Project details

Our objective is twofold

  1. To assess how runoff in the Amu Darya and Syr Darya Rivers will change in the future under a range of climate change scenarios.
  2.  To assist water resource managers with adaption strategies to changing runoff, we explore the impact of adopting efficient irrigation systems and changing crop patterns.

To address the first objective, we will develop a new glacio-hydrological model by coupling a glacier flow model to the Dynamic fluxEs and ConnectIvity for Predictions of HydRology (DECIPHeR). Tuyuksu glacier, in the Kazakh part of the Tien Shan, will be used as a case study to evaluate the performance of the new model.  This benchmark glacier has the longest continuous measurements of surface mass balance in central Asia, extending from the 1956 to the present day. Discharge rates from the Little Almatinka River downstream of the glacier will be used to validate the simulated runoff.  Meteorological observations, retreat rates and discharge measurements downstream of the glacier will be provided by the Institute of Geography, Al-Farabi Kazakh National University, Kazakhstan.

The model will be used to simulate discharge in the Amu Darya and Syr Darya for the future using PRECIS regional climate modelling data for Central Asia provided by collaborators at Nazarbayev University, Kazakhstan. We also apply the model to other glacier fed rivers systems in Central Asia such as the Chon Kemin and Ili Rivers. The Chon Kemin is a tributary of the important Chu River which provides Kyrgyzstan’s capital Bishkek with freshwater. The Ili River which runs from north western China into Kazakhstan terminates at Lake Balkhash. This is the 15th largest lake in the world and an important resource for Kazakhstan’s water supply, including the population of the capital Almaty.
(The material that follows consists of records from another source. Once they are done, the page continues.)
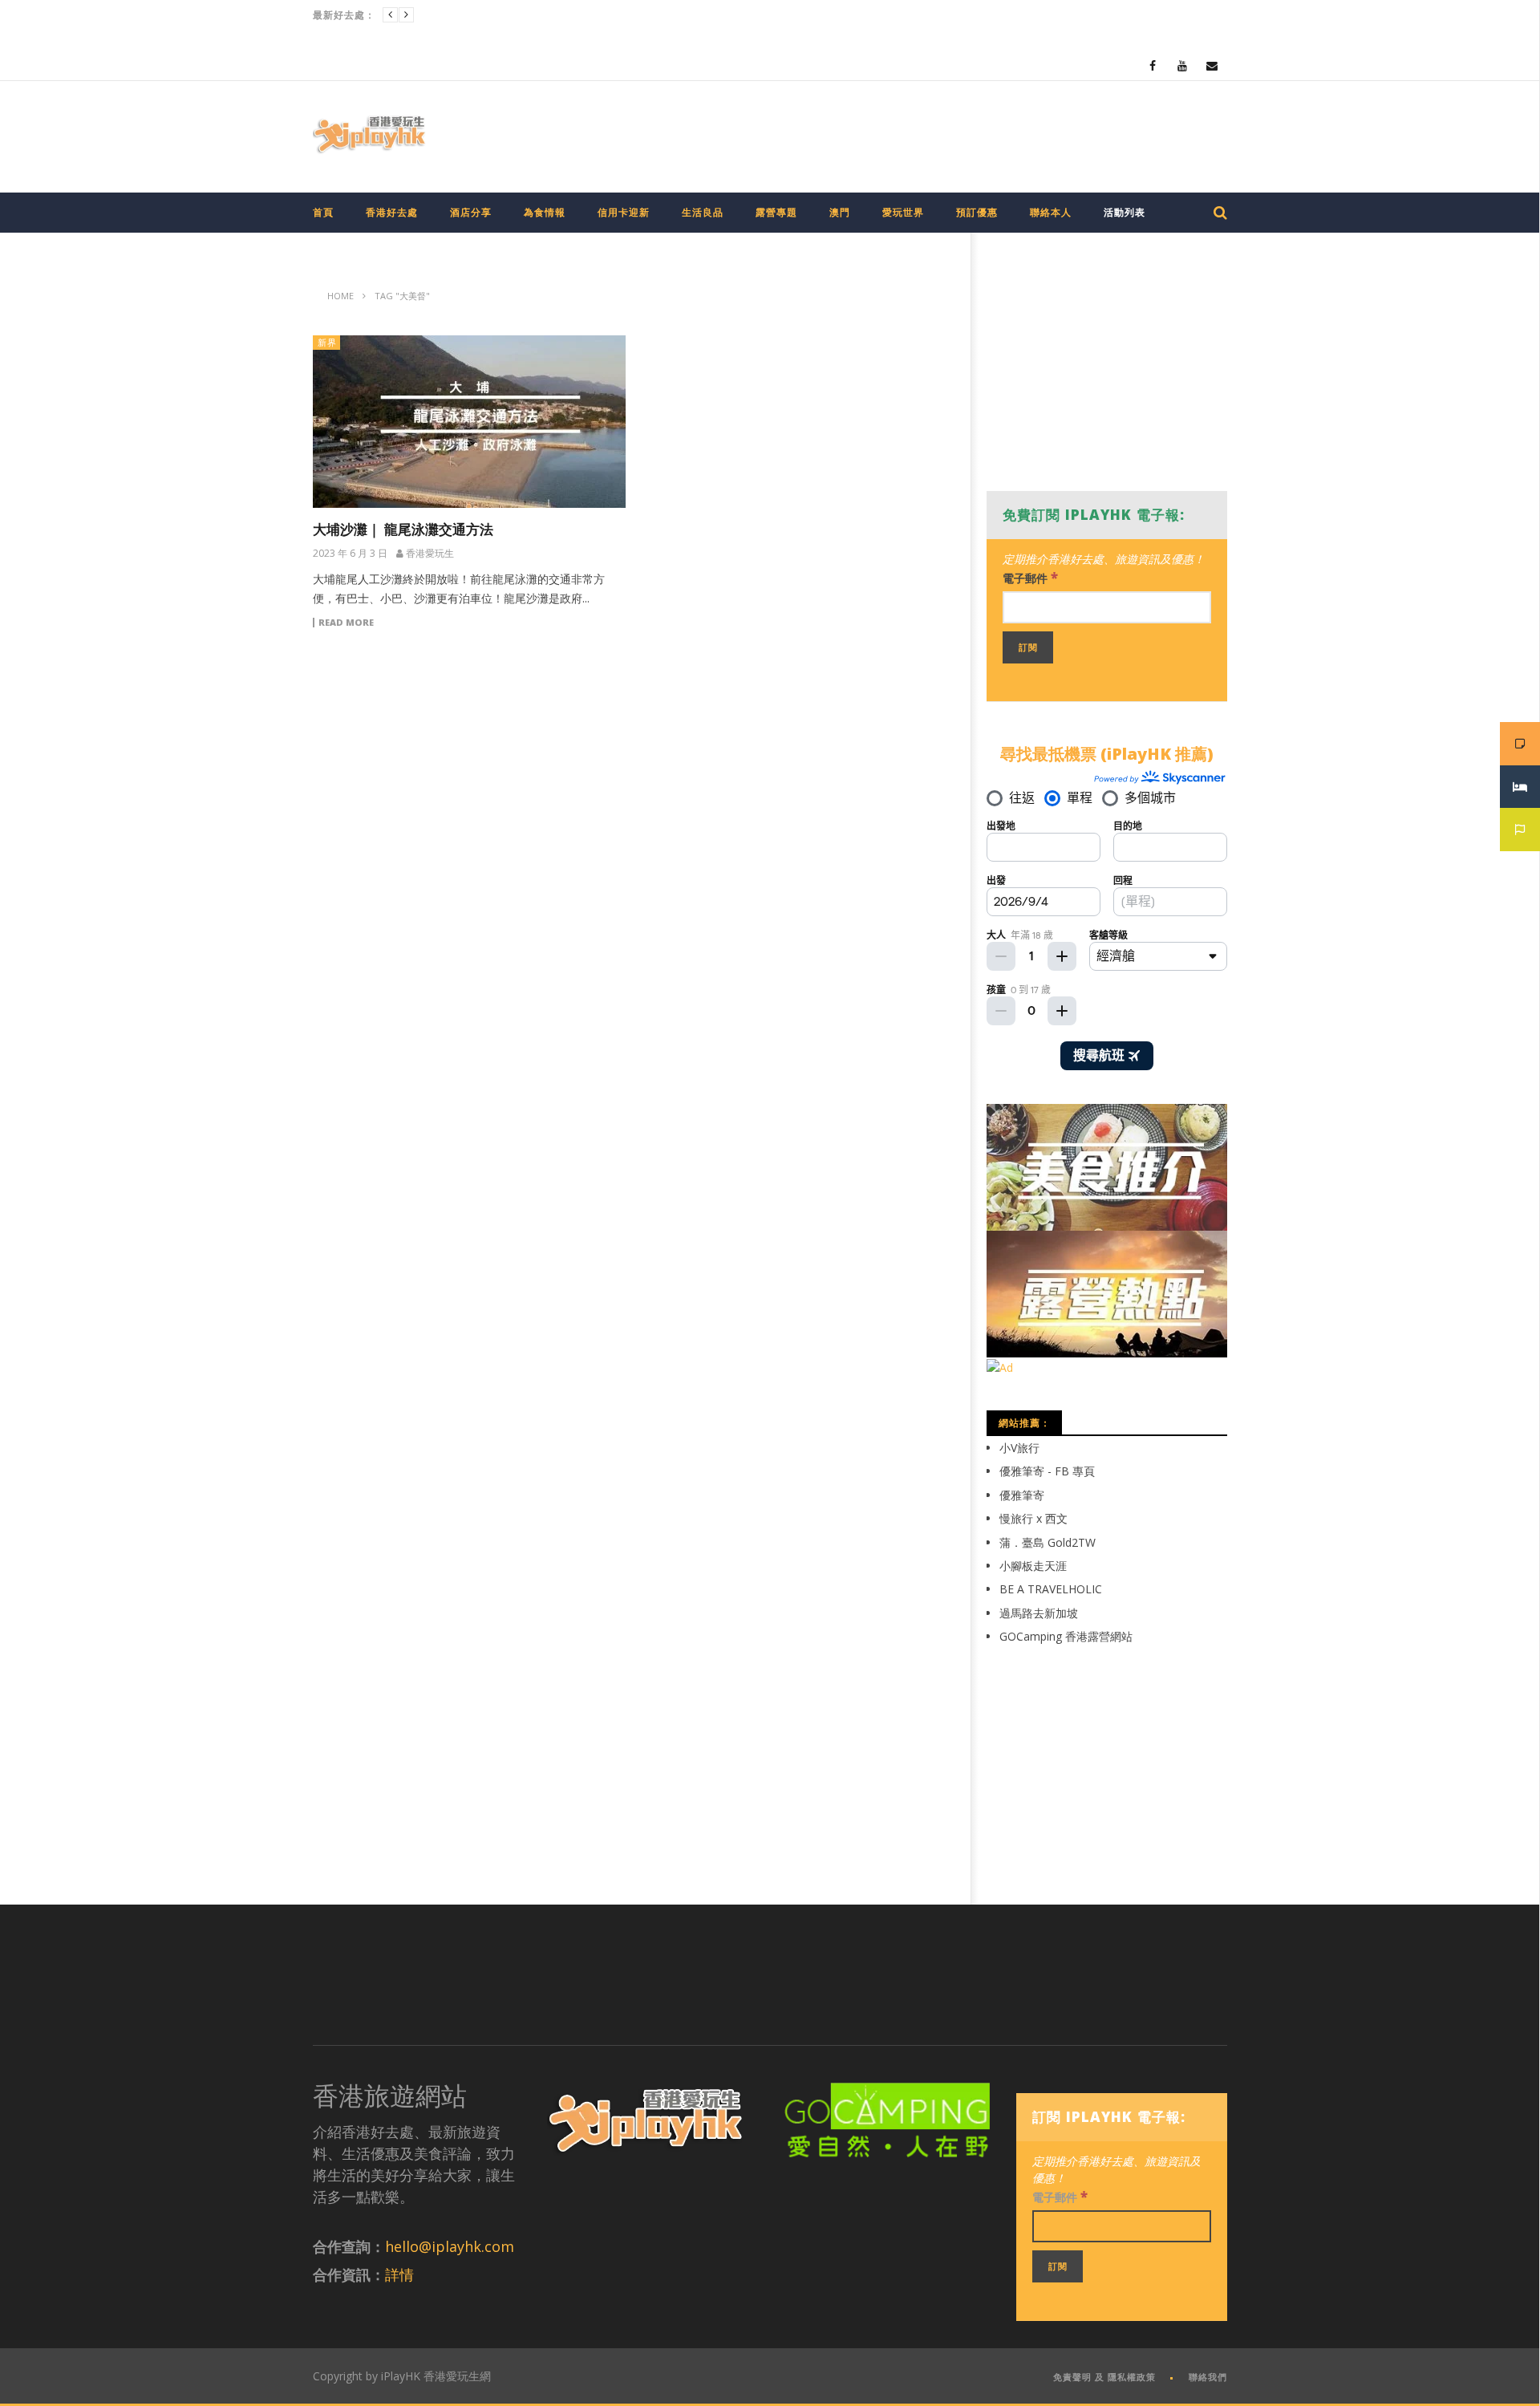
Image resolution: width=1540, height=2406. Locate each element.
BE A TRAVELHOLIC (1050, 1589)
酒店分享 (471, 212)
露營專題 (776, 212)
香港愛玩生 (430, 553)
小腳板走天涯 (1033, 1565)
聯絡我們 (1208, 2377)
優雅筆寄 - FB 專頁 (1047, 1471)
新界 (327, 342)
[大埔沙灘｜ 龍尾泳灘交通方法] (469, 421)
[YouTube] (1183, 65)
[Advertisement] (935, 133)
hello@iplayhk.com (449, 2246)
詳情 (399, 2274)
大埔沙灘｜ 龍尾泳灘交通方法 (403, 529)
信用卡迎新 (624, 212)
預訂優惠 (977, 212)
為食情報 (544, 212)
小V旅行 (1019, 1447)
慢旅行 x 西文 (1033, 1518)
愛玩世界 (903, 212)
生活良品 (702, 212)
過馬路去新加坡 (1038, 1613)
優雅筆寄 (1021, 1495)
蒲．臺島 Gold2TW (1047, 1542)
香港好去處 (392, 212)
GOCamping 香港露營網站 (1066, 1636)
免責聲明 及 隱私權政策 (1104, 2377)
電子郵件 (1030, 577)
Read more (346, 622)
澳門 (839, 212)
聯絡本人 (1051, 212)
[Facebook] (1153, 65)
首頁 (323, 212)
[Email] (1212, 65)
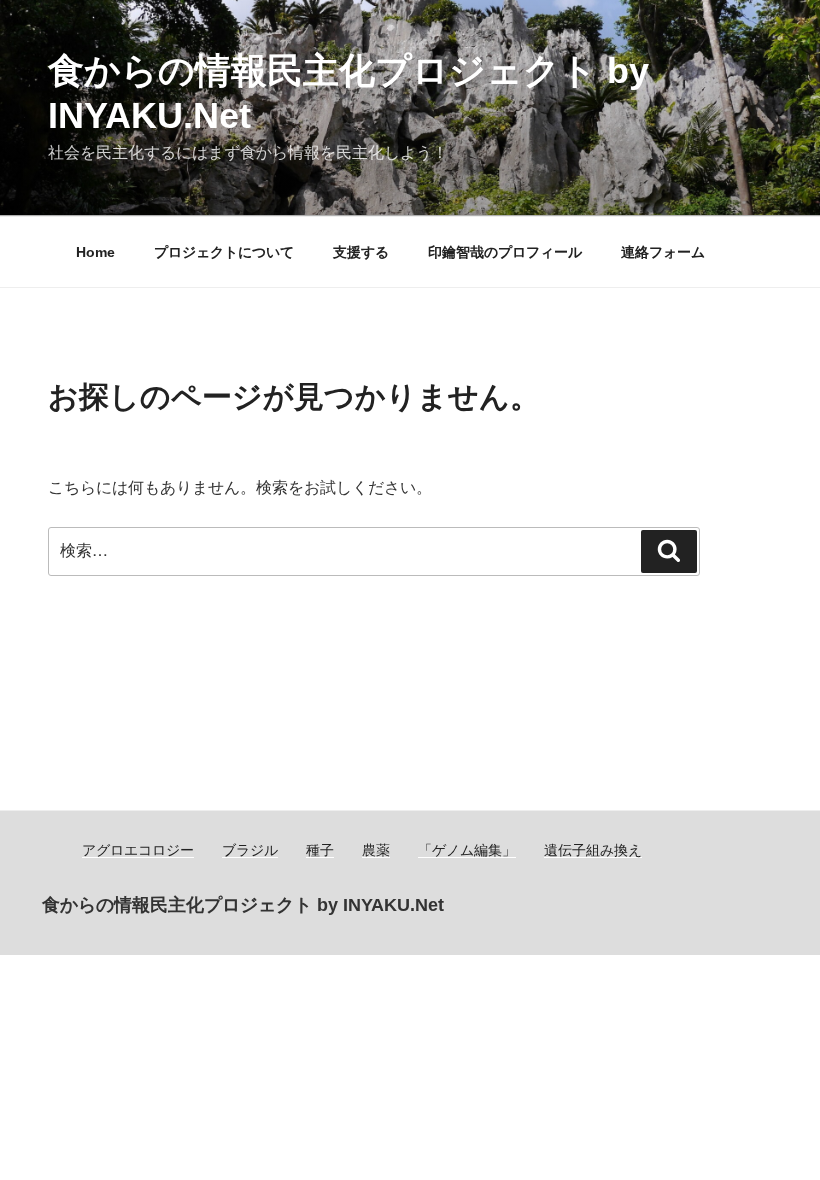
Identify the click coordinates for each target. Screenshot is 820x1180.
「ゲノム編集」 (467, 850)
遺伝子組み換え (593, 850)
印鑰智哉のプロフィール (505, 252)
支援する (361, 252)
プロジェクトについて (224, 252)
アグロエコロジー (138, 850)
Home (95, 252)
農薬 (376, 850)
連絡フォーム (663, 252)
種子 (320, 850)
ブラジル (250, 850)
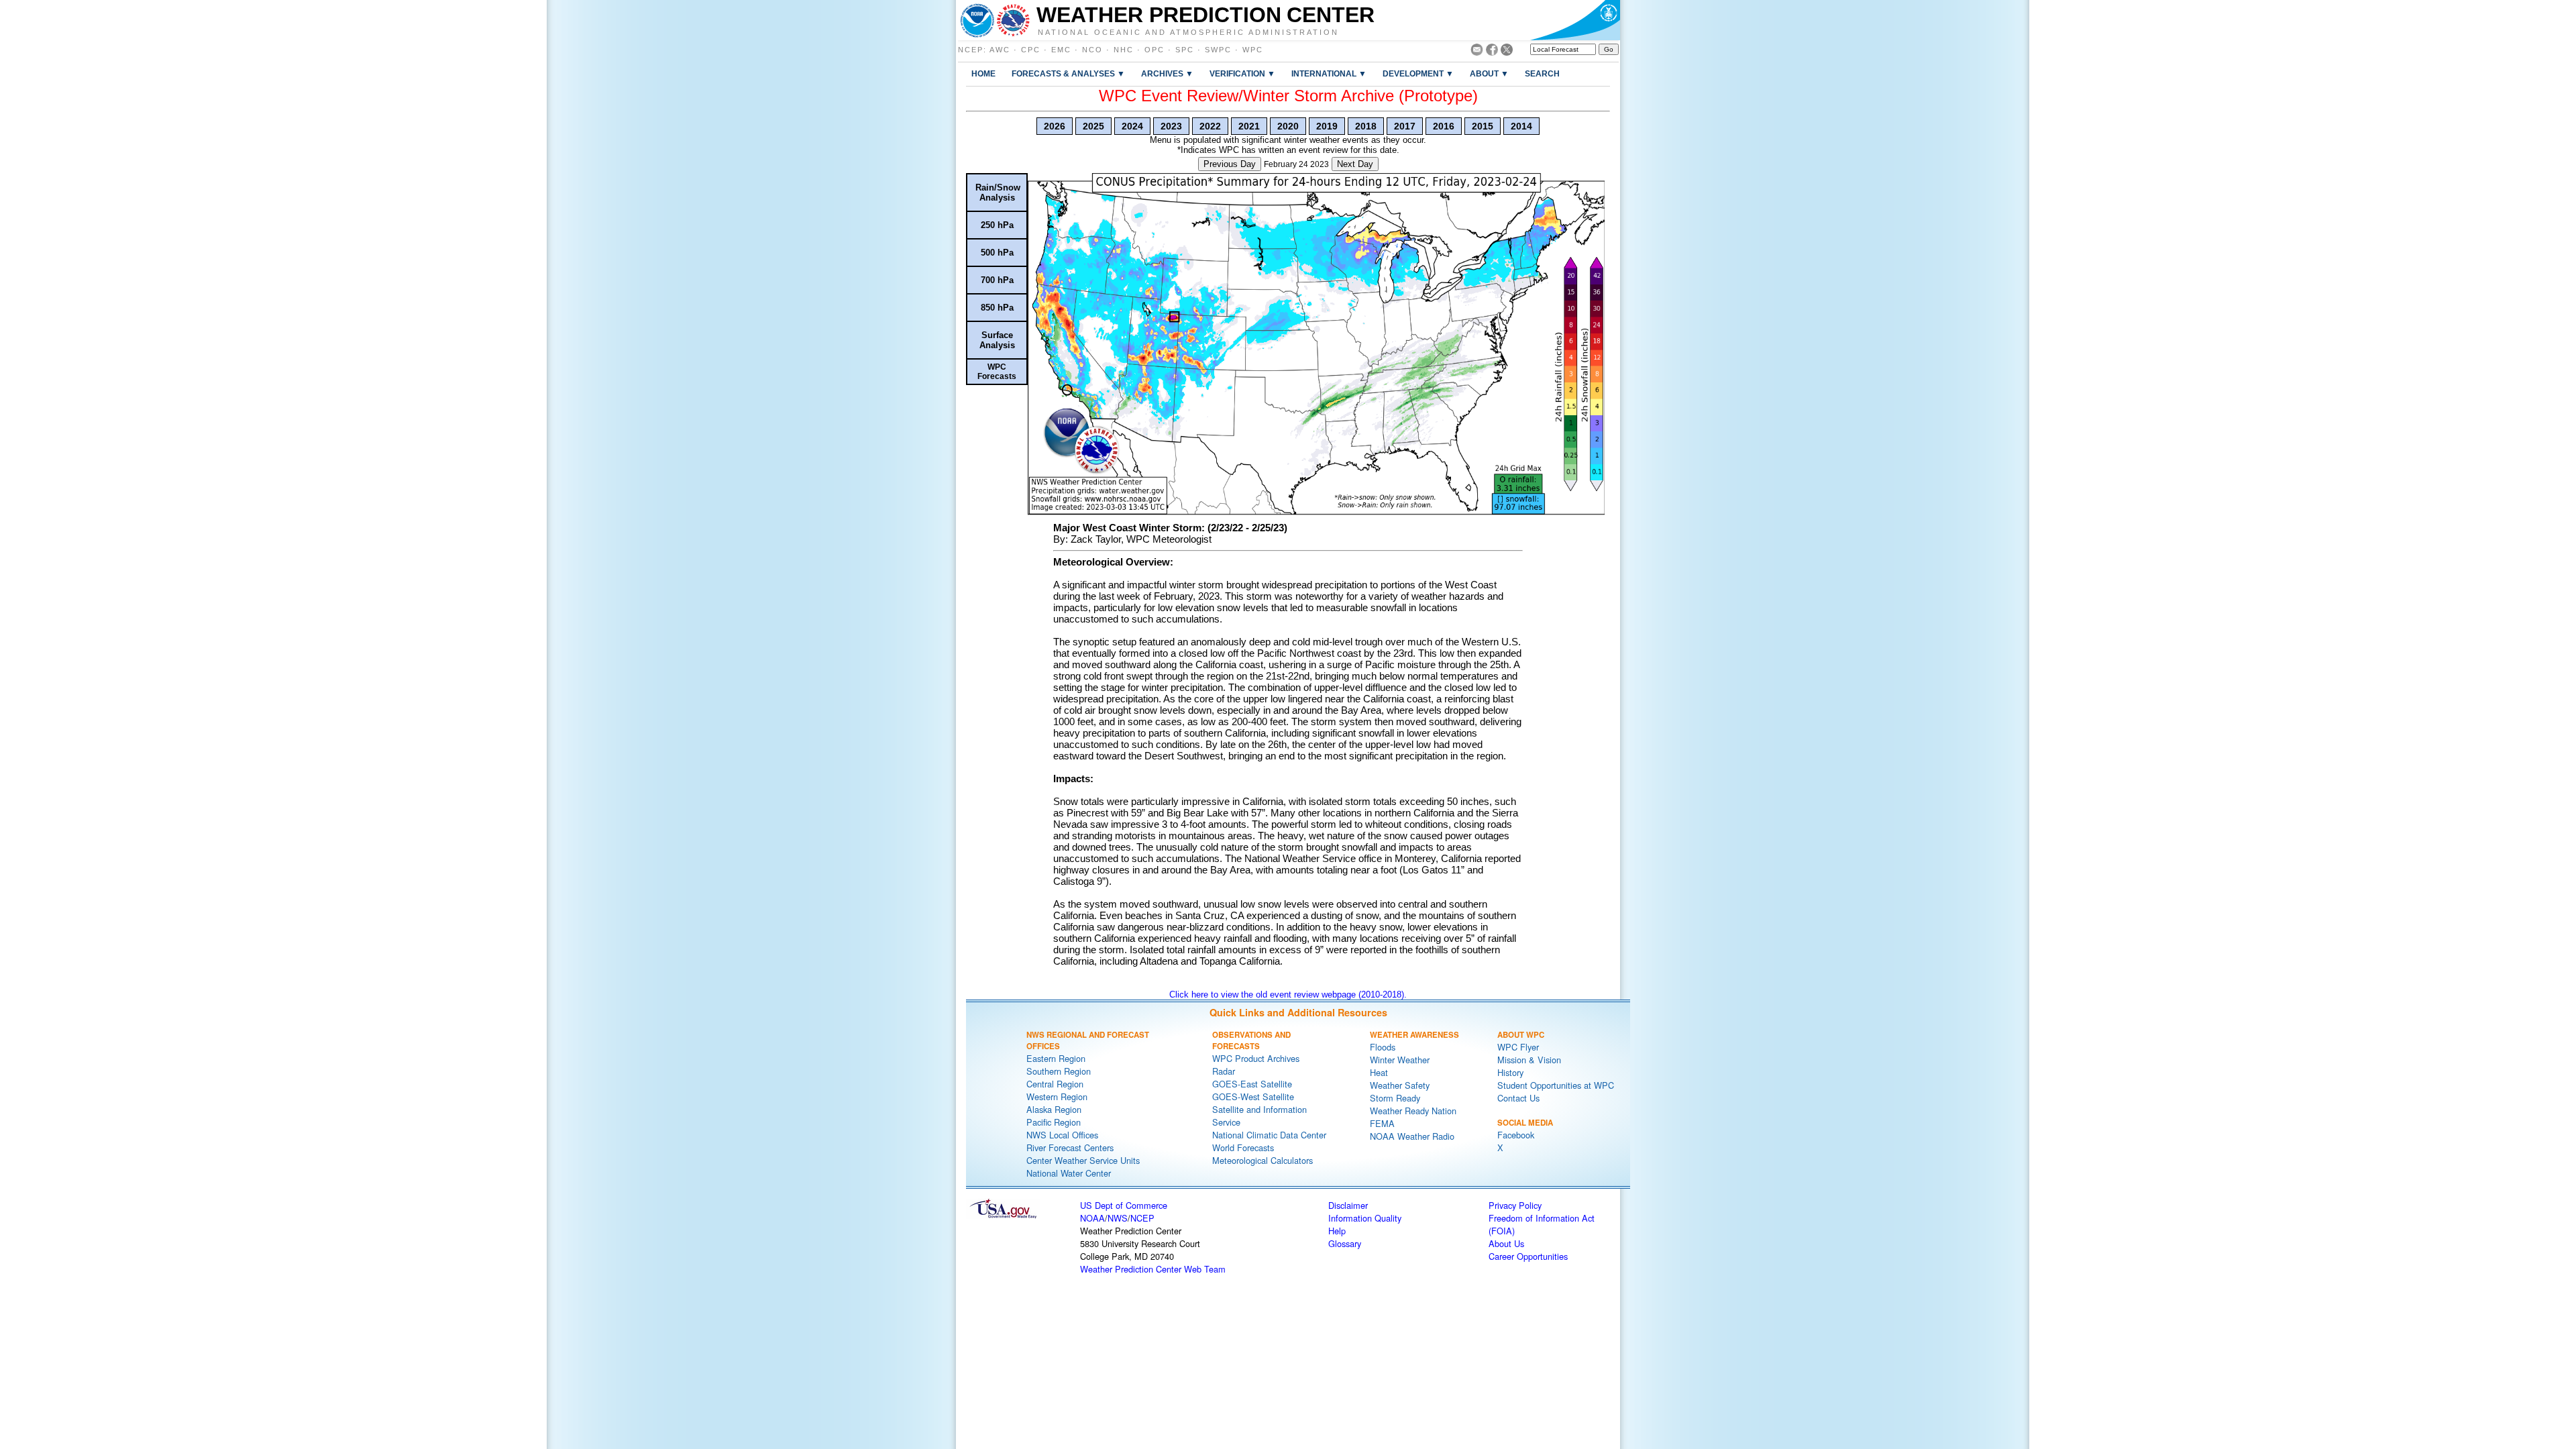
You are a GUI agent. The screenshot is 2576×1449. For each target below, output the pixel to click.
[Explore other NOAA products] (977, 20)
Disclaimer (1348, 1205)
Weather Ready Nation (1413, 1110)
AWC (999, 50)
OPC (1154, 50)
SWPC (1218, 50)
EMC (1061, 50)
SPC (1184, 50)
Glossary (1344, 1243)
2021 (1249, 126)
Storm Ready (1395, 1097)
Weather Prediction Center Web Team (1153, 1269)
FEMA (1382, 1123)
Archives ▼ (1167, 73)
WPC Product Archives (1255, 1058)
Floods (1382, 1046)
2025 (1093, 126)
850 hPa (997, 308)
We use the future runoff projections to test whether there is sufficient river discharge to sustain current irrigation practices and at what point in the future adaptation measures need to be considered. This leads to the second objective which is to test adaption options to reduced runoff. Several strategies to meet the water demand deficit are explored.   These include reducing the irrigated area and increasing reservoir capacity to store rain water in the winter.  We test the impact of replacing open channel irrigation with subsurface drip fed irrigation or overhead sprinkler irrigation. Reducing the water demand by planting different crops is also tested. For example, replacing cotton, which is water intensive to grow, with crops that are important for food security such as wheat, rice and legumes.